İKİNCİ BAB: Felsefe, ontoloji, epistemoloji, tevhid ve rıza-ı ilahi
Gençliğimizin sıdkını sıyıran bu kompleksten neyi kastettiğimizi daha uzun anlatmamız gerekiyor. Yazının ilk faslında sanat bahsini meze yapmıştık. Şimdi felsefe, ilerleyen bablarda da trajedi ve roman üzerinden devam etmek suretiyle derdimizi iyice pazara çıkaralım isterim.

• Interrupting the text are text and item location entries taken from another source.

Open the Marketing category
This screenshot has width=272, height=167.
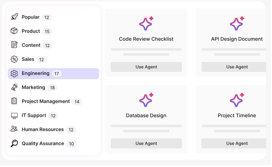coord(33,87)
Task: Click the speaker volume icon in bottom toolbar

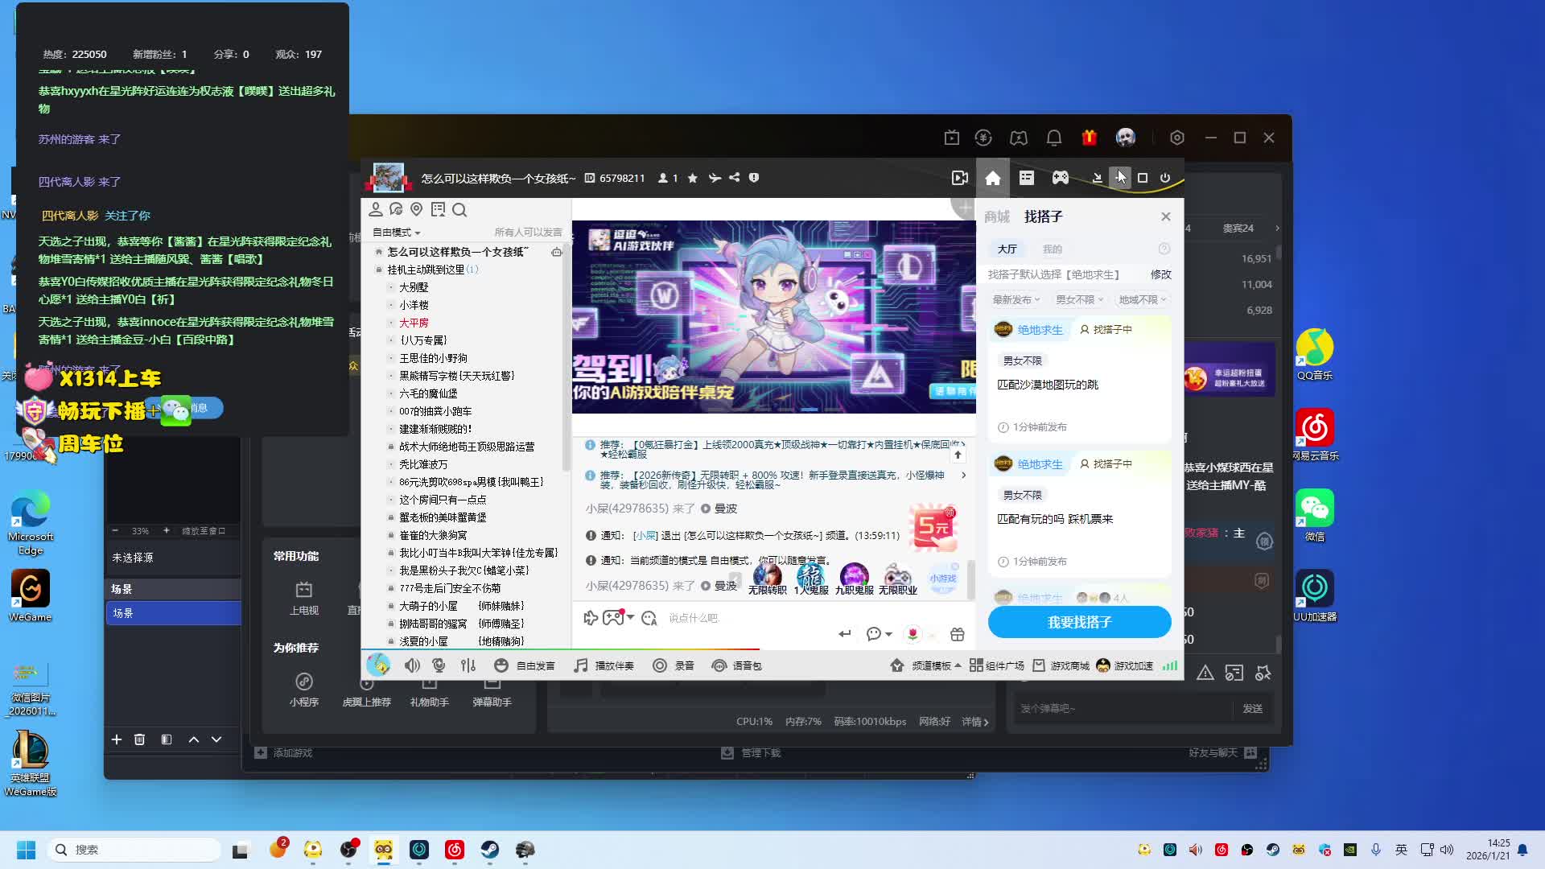Action: pyautogui.click(x=412, y=665)
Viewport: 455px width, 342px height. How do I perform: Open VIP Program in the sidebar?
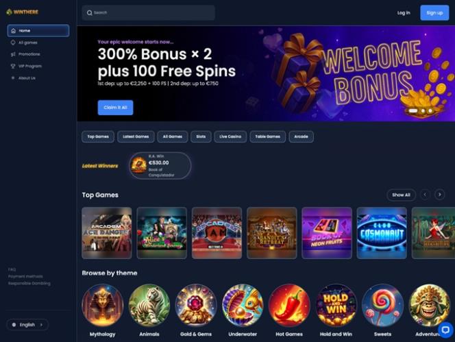pyautogui.click(x=30, y=66)
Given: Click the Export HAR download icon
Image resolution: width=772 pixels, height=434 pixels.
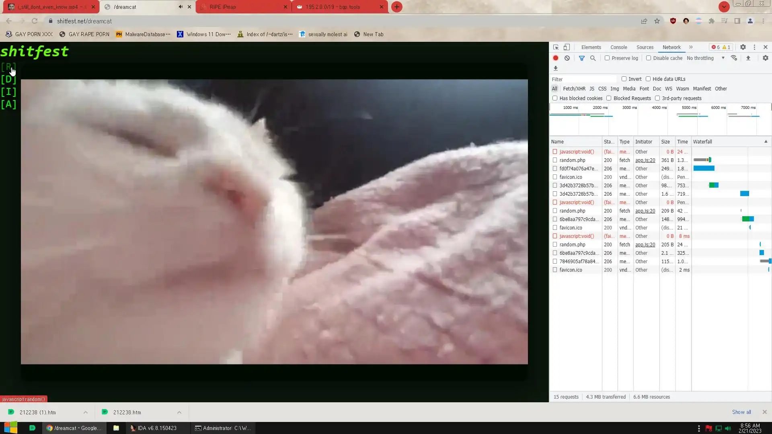Looking at the screenshot, I should point(556,68).
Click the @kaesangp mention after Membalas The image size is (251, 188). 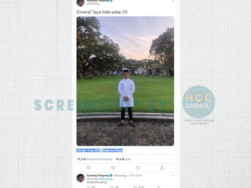(x=106, y=179)
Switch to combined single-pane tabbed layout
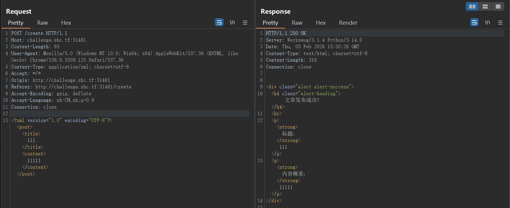Image resolution: width=510 pixels, height=208 pixels. tap(498, 6)
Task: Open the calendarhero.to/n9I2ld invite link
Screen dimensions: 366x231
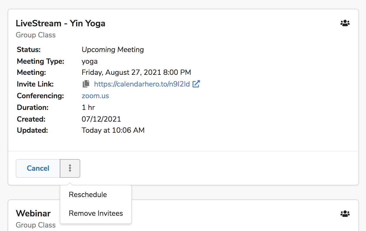Action: coord(142,84)
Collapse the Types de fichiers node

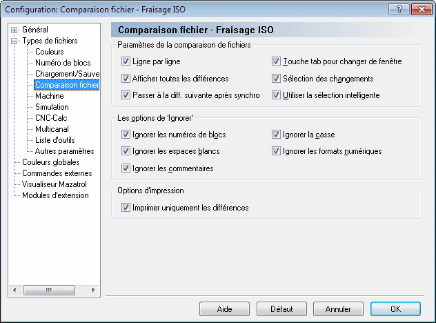14,41
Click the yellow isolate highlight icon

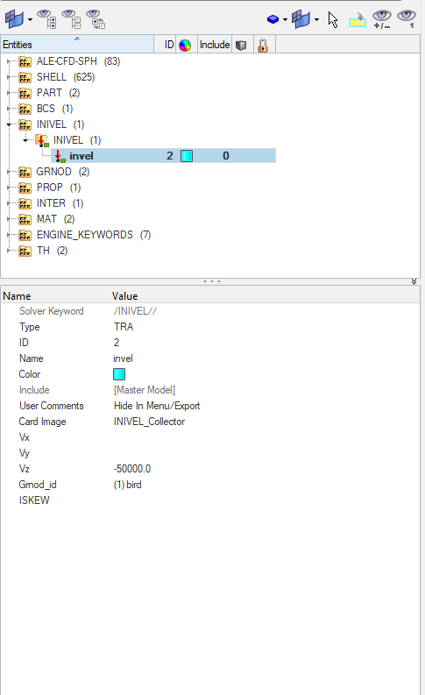coord(358,19)
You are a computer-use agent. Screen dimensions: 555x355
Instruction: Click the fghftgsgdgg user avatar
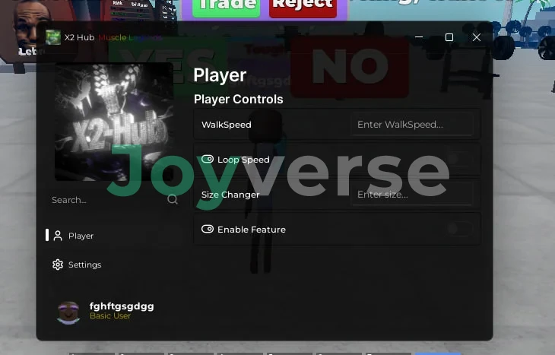[68, 312]
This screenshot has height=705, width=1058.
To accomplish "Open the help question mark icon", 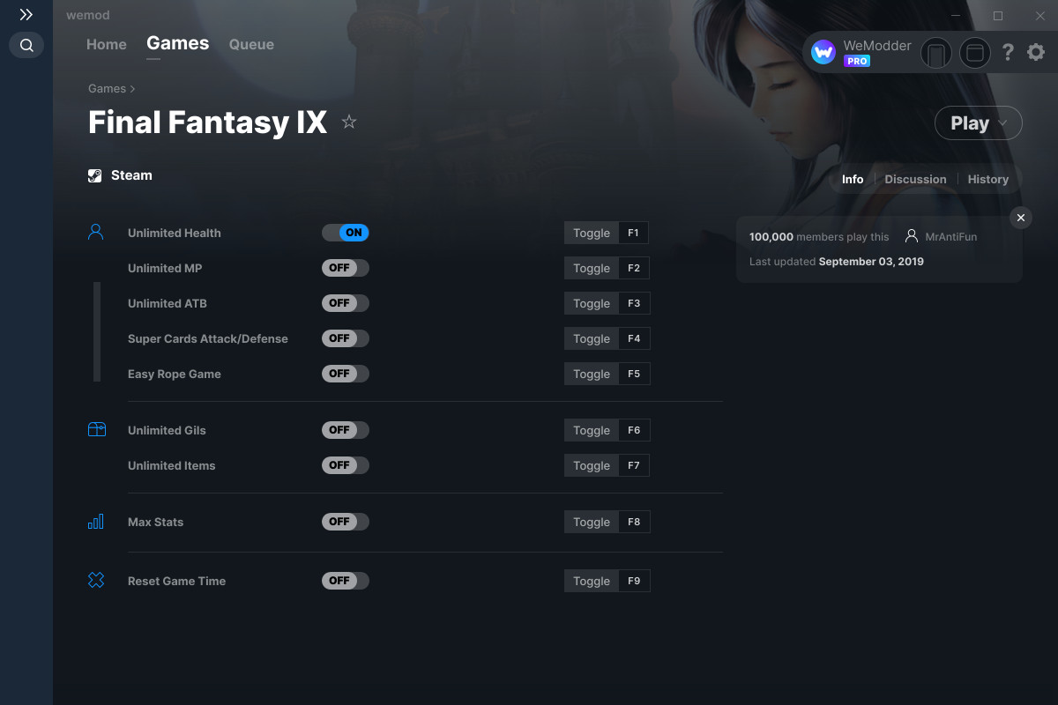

Geçenlerde ziyadesiyle hürmetengiz bir felsefecimizin kısa bir videosuna denk geldim. Hocamızın söylediklerini manen rivayet edeyim: “Bizde felsefe yapılmıyor, ben Türkçe felsefe yaptığıma pişmanım, hak ettiği değeri görmedi.” Haklıdır, şüphem yok. Fakat bir süredir canımı sıkan bu olgunun değirmenine su taşıyıverdi. “Biz Türkler, neden felsefe yapamıyoruz?” Hemen cevap vermeyin, belki de cevap vermeniz gerekmiyordur? Tıpkı Renan’ın “İslam terakkiye manidir” dediğinde yargısını olduğu gibi benimsemeniz gerekmediği gibi.
Felsefe denince aklınıza ne geliyor? Bunu da hep sorarım. Selamet versin İlahiyatçılar Müslüman filozofları hayatta tutmak için epey uğraşıyor. Bunca çabaya rağmen “felsefe denince aklına ne geliyor?” sorusuna da şaşırmazsınız, Batı’dan cevaplar serdedilir durur. Kim daha niş bir felsefi bilgiye sahipse koşa koşa onu söylemeye geliyor. Kulak veriyorum, cevabı tutmuş yine Batılı bir felsefecinin heybesinden getirmiş. Anladık ki felsefe denince de aklımıza yeknesak Batı sermayesi geliyor. Bu furyanın içindeyken sorun yok, yani biri sana; “felsefe denince aklına ne geliyor?” diye sorduğunda şayet Batılı bir felsefi içerik geliyorsa pek de acı çekmeyebiliyorsun. İşbu felsefeyi, tüm coğrafyalardan sıyırıp tarih üstü, kavramsal ve olgusal bir âdem sermayesi olarak mülahaza edebildiğinde, zıvanadan çıkıyor.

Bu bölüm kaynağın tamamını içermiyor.